Repeat every record exactly as given.

Collected data:
--------------------
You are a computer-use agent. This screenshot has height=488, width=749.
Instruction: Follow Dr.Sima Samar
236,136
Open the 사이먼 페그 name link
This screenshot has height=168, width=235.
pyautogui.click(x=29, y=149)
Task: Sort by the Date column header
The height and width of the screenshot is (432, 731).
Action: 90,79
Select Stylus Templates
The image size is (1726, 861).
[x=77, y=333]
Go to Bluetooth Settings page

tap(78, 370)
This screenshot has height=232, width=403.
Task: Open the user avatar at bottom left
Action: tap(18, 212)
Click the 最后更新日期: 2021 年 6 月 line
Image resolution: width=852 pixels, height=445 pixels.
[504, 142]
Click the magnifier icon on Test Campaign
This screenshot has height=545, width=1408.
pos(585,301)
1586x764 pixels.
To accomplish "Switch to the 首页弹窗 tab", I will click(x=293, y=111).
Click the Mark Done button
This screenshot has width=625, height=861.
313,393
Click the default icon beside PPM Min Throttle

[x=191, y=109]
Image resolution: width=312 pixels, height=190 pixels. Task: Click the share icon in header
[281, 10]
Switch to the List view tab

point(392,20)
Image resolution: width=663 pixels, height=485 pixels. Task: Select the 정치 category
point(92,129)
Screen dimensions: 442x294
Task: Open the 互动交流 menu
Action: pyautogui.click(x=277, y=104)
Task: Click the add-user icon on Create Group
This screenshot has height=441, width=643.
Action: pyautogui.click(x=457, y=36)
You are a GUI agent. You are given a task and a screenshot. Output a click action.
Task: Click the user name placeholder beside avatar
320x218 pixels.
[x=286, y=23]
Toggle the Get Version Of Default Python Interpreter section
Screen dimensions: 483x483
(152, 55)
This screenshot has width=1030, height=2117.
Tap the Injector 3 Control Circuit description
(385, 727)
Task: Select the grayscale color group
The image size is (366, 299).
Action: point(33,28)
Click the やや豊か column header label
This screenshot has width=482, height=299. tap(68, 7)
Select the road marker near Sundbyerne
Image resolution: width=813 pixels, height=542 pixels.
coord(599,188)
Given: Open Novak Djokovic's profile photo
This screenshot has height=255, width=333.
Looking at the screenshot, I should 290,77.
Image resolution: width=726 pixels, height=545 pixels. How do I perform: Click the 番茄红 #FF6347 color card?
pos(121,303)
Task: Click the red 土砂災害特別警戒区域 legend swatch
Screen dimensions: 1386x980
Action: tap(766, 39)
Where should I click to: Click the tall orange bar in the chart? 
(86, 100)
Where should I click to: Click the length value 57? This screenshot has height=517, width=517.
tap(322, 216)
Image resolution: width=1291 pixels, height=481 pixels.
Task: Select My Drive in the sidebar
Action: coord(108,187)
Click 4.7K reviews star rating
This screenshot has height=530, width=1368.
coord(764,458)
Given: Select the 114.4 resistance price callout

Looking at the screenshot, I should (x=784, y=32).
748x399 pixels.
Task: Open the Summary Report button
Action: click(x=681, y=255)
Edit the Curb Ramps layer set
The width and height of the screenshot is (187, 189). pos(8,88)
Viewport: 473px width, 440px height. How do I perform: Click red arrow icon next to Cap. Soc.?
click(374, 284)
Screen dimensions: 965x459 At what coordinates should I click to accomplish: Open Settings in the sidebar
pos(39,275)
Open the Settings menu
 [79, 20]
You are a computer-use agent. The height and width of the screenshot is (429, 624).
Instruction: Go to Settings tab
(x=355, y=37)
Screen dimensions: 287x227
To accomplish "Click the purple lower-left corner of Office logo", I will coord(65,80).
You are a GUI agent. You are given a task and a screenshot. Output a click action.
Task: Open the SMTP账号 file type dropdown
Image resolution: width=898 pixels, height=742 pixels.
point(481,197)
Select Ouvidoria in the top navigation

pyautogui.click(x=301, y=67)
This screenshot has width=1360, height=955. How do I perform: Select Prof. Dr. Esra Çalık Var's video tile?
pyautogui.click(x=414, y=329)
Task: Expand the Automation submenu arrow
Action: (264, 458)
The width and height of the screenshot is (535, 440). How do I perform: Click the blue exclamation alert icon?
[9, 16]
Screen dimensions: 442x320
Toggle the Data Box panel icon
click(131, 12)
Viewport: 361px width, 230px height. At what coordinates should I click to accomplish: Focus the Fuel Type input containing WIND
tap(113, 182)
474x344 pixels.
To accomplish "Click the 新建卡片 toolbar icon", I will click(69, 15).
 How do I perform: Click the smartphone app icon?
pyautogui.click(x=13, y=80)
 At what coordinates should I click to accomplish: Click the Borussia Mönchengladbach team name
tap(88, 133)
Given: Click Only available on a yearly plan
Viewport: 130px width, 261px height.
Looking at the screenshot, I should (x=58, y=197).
--------------------
Finished task:
You are a computer-use agent. This screenshot has height=488, width=749.
Instruction: Follow Dr.Sima Samar
236,136
Open the 사이먼 페그 name link
This screenshot has height=168, width=235.
pyautogui.click(x=29, y=149)
Task: Sort by the Date column header
The height and width of the screenshot is (432, 731).
Action: 90,79
Select Stylus Templates
The image size is (1726, 861).
[x=77, y=333]
Go to Bluetooth Settings page

tap(78, 370)
This screenshot has height=232, width=403.
Task: Open the user avatar at bottom left
Action: tap(18, 212)
Click the 最后更新日期: 2021 年 6 月 line
Image resolution: width=852 pixels, height=445 pixels.
[504, 142]
Click the magnifier icon on Test Campaign
This screenshot has height=545, width=1408.
pos(585,301)
1586x764 pixels.
To accomplish "Switch to the 首页弹窗 tab", I will click(x=293, y=111).
Click the Mark Done button
This screenshot has width=625, height=861.
313,393
Click the default icon beside PPM Min Throttle

[x=191, y=109]
Image resolution: width=312 pixels, height=190 pixels. Task: Click the share icon in header
[281, 10]
Switch to the List view tab

point(392,20)
Image resolution: width=663 pixels, height=485 pixels. Task: Select the 정치 category
point(92,129)
Screen dimensions: 442x294
Task: Open the 互动交流 menu
Action: pyautogui.click(x=277, y=104)
Task: Click the add-user icon on Create Group
This screenshot has height=441, width=643.
Action: pyautogui.click(x=457, y=36)
You are a GUI agent. You are given a task and a screenshot. Output a click action.
Task: Click the user name placeholder beside avatar
320x218 pixels.
[x=286, y=23]
Toggle the Get Version Of Default Python Interpreter section
Screen dimensions: 483x483
(152, 55)
This screenshot has width=1030, height=2117.
Tap the Injector 3 Control Circuit description
(385, 727)
Task: Select the grayscale color group
The image size is (366, 299).
Action: point(33,28)
Click the やや豊か column header label
This screenshot has width=482, height=299. tap(68, 7)
Select the road marker near Sundbyerne
Image resolution: width=813 pixels, height=542 pixels.
coord(599,188)
Given: Open Novak Djokovic's profile photo
This screenshot has height=255, width=333.
Looking at the screenshot, I should 290,77.
Image resolution: width=726 pixels, height=545 pixels. How do I perform: Click the 番茄红 #FF6347 color card?
pos(121,303)
Task: Click the red 土砂災害特別警戒区域 legend swatch
Screen dimensions: 1386x980
Action: tap(766, 39)
Where should I click to: Click the tall orange bar in the chart? 
(86, 100)
Where should I click to: Click the length value 57? This screenshot has height=517, width=517.
tap(322, 216)
Image resolution: width=1291 pixels, height=481 pixels.
Task: Select My Drive in the sidebar
Action: coord(108,187)
Click 4.7K reviews star rating
This screenshot has height=530, width=1368.
coord(764,458)
Given: Select the 114.4 resistance price callout

Looking at the screenshot, I should (x=784, y=32).
748x399 pixels.
Task: Open the Summary Report button
Action: click(x=681, y=255)
Edit the Curb Ramps layer set
The width and height of the screenshot is (187, 189). pos(8,88)
Viewport: 473px width, 440px height. How do I perform: Click red arrow icon next to Cap. Soc.?
click(374, 284)
Screen dimensions: 965x459 At what coordinates should I click to accomplish: Open Settings in the sidebar
pos(39,275)
Open the Settings menu
 [79, 20]
You are a computer-use agent. The height and width of the screenshot is (429, 624).
Instruction: Go to Settings tab
(x=355, y=37)
Screen dimensions: 287x227
To accomplish "Click the purple lower-left corner of Office logo", I will coord(65,80).
You are a GUI agent. You are given a task and a screenshot. Output a click action.
Task: Open the SMTP账号 file type dropdown
Image resolution: width=898 pixels, height=742 pixels.
point(481,197)
Select Ouvidoria in the top navigation

pyautogui.click(x=301, y=67)
This screenshot has width=1360, height=955. How do I perform: Select Prof. Dr. Esra Çalık Var's video tile?
pyautogui.click(x=414, y=329)
Task: Expand the Automation submenu arrow
Action: (264, 458)
The width and height of the screenshot is (535, 440). How do I perform: Click the blue exclamation alert icon?
[9, 16]
Screen dimensions: 442x320
Toggle the Data Box panel icon
click(131, 12)
Viewport: 361px width, 230px height. At what coordinates should I click to accomplish: Focus the Fuel Type input containing WIND
tap(113, 182)
474x344 pixels.
To accomplish "Click the 新建卡片 toolbar icon", I will click(69, 15).
 How do I perform: Click the smartphone app icon?
pyautogui.click(x=13, y=80)
 At what coordinates should I click to accomplish: Click the Borussia Mönchengladbach team name
tap(88, 133)
Given: Click Only available on a yearly plan
Viewport: 130px width, 261px height.
Looking at the screenshot, I should (x=58, y=197).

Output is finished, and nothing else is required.